_Exercise description_
Write exactly, with no line omitted or added, the span beginning at the line that holds "Image resolution: width=1263" and ending at the last line of the records.

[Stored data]
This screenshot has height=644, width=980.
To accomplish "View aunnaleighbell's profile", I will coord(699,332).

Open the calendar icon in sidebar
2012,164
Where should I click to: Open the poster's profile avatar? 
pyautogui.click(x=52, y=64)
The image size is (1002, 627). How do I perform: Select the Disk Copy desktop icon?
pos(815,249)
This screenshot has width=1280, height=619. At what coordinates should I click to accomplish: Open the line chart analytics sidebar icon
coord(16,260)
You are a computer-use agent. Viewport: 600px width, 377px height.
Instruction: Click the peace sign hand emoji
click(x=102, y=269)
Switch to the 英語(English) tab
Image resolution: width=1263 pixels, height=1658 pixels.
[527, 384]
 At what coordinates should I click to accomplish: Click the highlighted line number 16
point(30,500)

_Solution to this problem_
Image resolution: width=1263 pixels, height=1658 pixels.
[527, 384]
 At what coordinates should I click to accomplish: Click the highlighted line number 16
point(30,500)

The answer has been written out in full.